Elle semble pleurer de plus en plus, et les mots semblent sortir de plus en plus difficilement de sa bouche.

«- Elle n'est jamais ressortit de la loge, dit-elle. Il l'a incité à prendre de la drogue et elle a fait une overdose. C'est ce qu'a dit le médecin légiste. Je viens d'apprendre que le même chanteur va faire un concert dans notre lycée. Le simple fait de penser que ce tueur qui a gâché ma vie est serein, heureux et aimé, me fait pleurer. Quand il s'agit de célébrité, on leur épargne la prison.
- Tu ne vas pas aller à ce concert ? je lui demande.
- Non, bien sûr que non.»

Je l'invite à se blottir dans mes bras. Je dépose un baiser sur son front. Ses pleurs se calment. Je veux respecter son choix, mais mes pensées me poussent à poser cette question :

«- Ne voudrais-tu pas te venger ? je lui demande, la réveillant d'un coup.
- Comment ça ?
- Tu pourrais faire quelque chose qui montrerait à tout le monde qui est vraiment cet homme.
- C'est trop risqué. Il pourrait facilement m'ôter la vie.»

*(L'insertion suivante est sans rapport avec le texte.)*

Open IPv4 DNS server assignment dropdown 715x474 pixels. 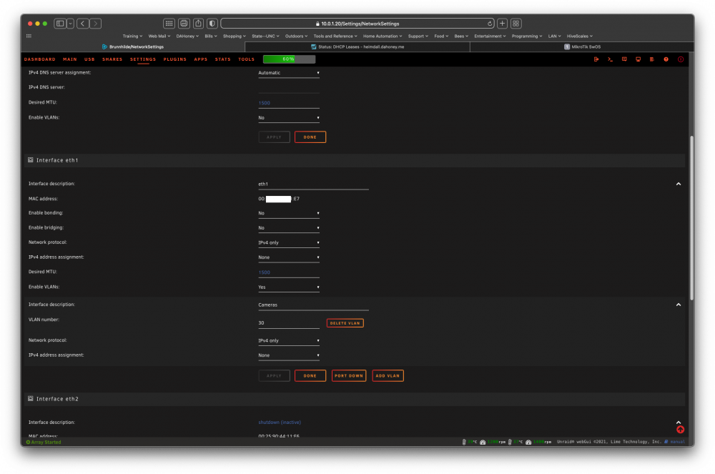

Je n'insiste pas plus, mais elle revient sur le sujet quelques minutes après :

«- Tu as raison. Je dois le faire. Pour elle.
- J'ai toujours raison, je réponds.»

Je regarde par la fenêtre. Un courant d'air rafraîchit la pièce. J'ai l'impression de réussir à la guérir petit à petit. Tout ce dont elle avait besoin, c'était qu'on lui montre qu'on tient à elle.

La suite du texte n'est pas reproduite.